时序差分学习在路径规划中的MATLAB仿真

时序差分(Temporal Difference, TD)学习是强化学习中的一种重要方法,它结合了动态规划和蒙特卡罗方法的优点。在路径规划问题中,TD学习可以帮助智能体通过与环境交互来学习最优路径。

1. 环境设置

首先,我们需要创建一个网格世界环境,其中包含起点、终点、障碍物和奖励。

function gridWorld = createGridWorld(width, height, start, goal, obstacles)
    % 创建网格世界环境
    % 输入参数:
    %   width - 网格宽度
    %   height - 网格高度
    %   start - 起点坐标 [x, y]
    %   goal - 终点坐标 [x, y]
    %   obstacles - 障碍物坐标矩阵 [x1, y1; x2, y2; ...]
    
    gridWorld.width = width;
    gridWorld.height = height;
    gridWorld.start = start;
    gridWorld.goal = goal;
    gridWorld.obstacles = obstacles;
    
    % 定义动作: 上(1), 右(2), 下(3), 左(4)
    gridWorld.actions = [0, -1; 1, 0; 0, 1; -1, 0]; % [dx, dy]
    gridWorld.actionNames = {'上', '右', '下', '左'};
    
    % 定义奖励
    gridWorld.rewardGoal = 10;      % 到达目标的奖励
    gridWorld.rewardObstacle = -10; % 碰到障碍物的惩罚
    gridWorld.rewardStep = -1;      % 每步的惩罚
end

2. Q-learning算法实现

Q-learning是一种常用的时序差分学习算法,它通过学习状态-动作值函数来找到最优策略。

function [Q, policy, stats] = qLearning(gridWorld, params)
    % Q-learning算法实现
    % 输入参数:
    %   gridWorld - 网格世界环境
    %   params - 算法参数
    % 输出:
    %   Q - 状态-动作值函数
    %   policy - 最优策略
    %   stats - 训练统计信息
    
    % 初始化Q表
    Q = zeros(gridWorld.height, gridWorld.width, 4);
    
    % 初始化统计信息
    stats.episodeLengths = zeros(params.numEpisodes, 1);
    stats.episodeRewards = zeros(params.numEpisodes, 1);
    stats.episodeSuccess = zeros(params.numEpisodes, 1);
    
    % 训练循环
    for episode = 1:params.numEpisodes
        % 初始化状态
        state = gridWorld.start;
        done = false;
        step = 0;
        totalReward = 0;
        
        % ε-贪婪策略的探索率衰减
        epsilon = params.epsilonMin + (params.epsilonMax - params.epsilonMin) * ...
##############################
# 设定题目
将上方时序差分路径规划文本中以含有“gridWorld.width = width;”的词句开头、到“右(2), 下(3), 左(4)”为止的部分照录下来。

# 记录数据
##############################
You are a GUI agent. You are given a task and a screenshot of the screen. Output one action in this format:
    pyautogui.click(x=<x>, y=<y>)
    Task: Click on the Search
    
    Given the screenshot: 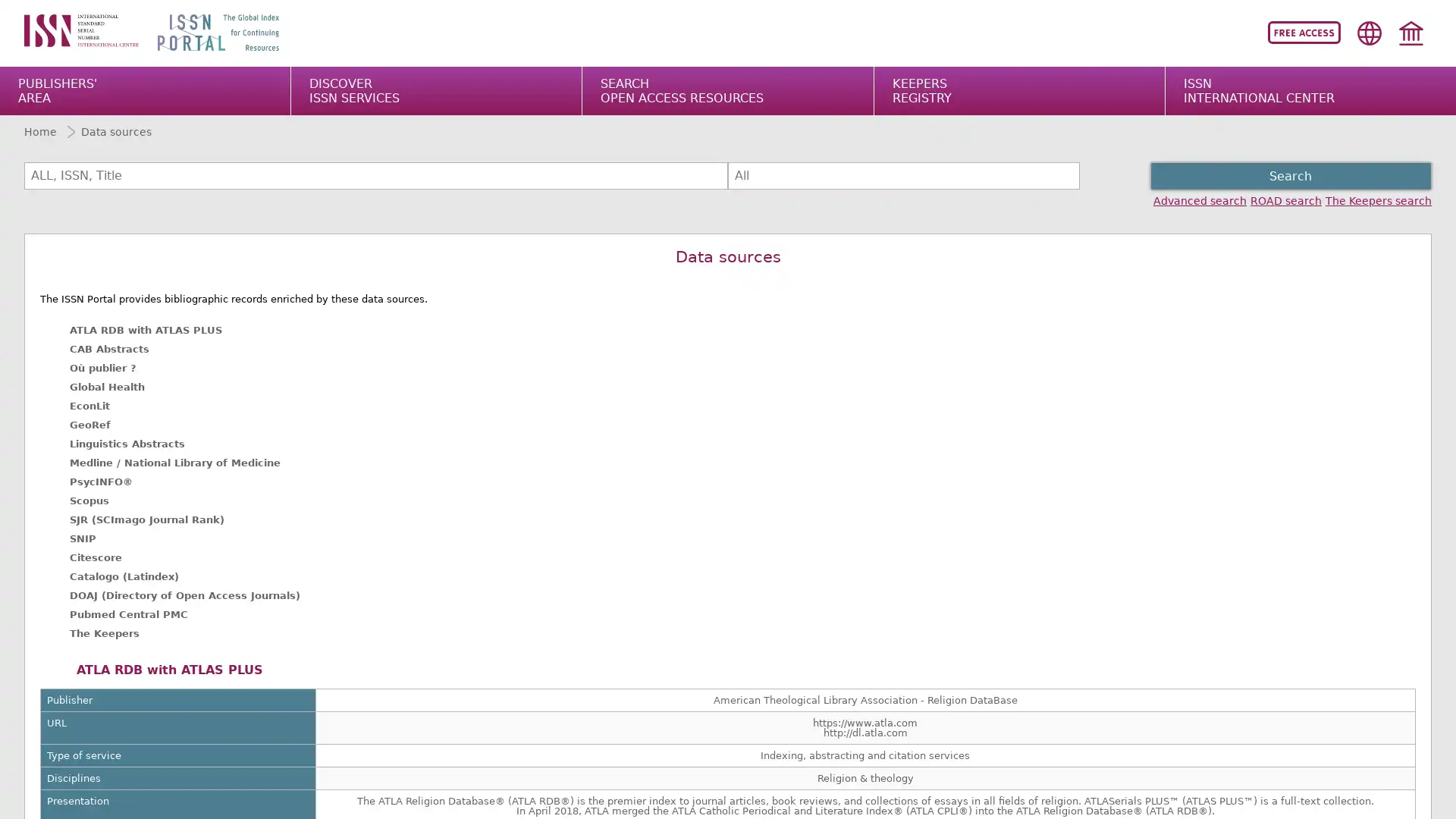 What is the action you would take?
    pyautogui.click(x=1290, y=174)
    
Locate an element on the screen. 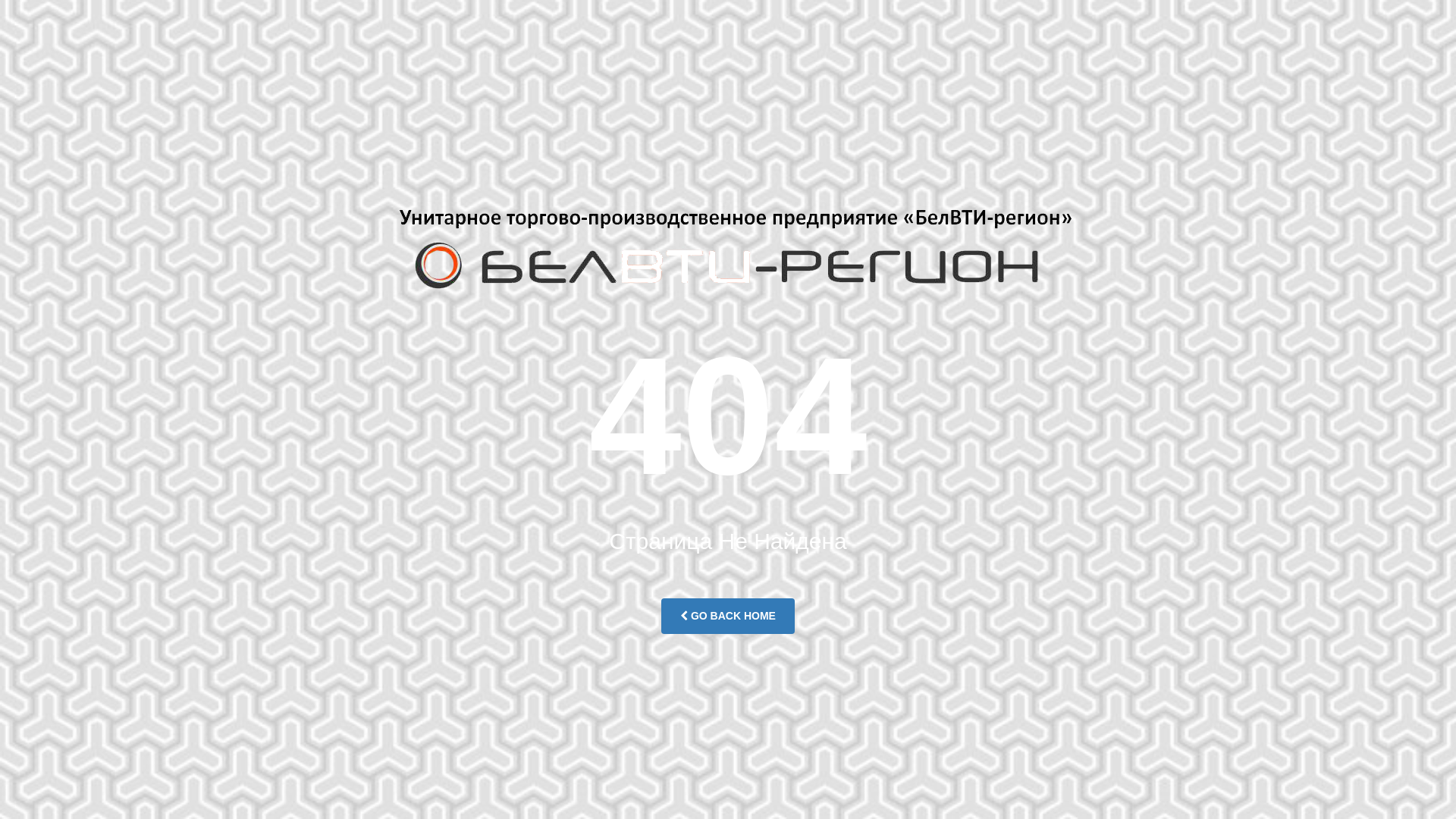 This screenshot has height=819, width=1456. 'GO BACK HOME' is located at coordinates (728, 616).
##############################
# 书面作答
gridWorld.width = width;
    gridWorld.height = height;
    gridWorld.start = start;
    gridWorld.goal = goal;
    gridWorld.obstacles = obstacles;
    
    % 定义动作: 上(1), 右(2), 下(3), 左(4)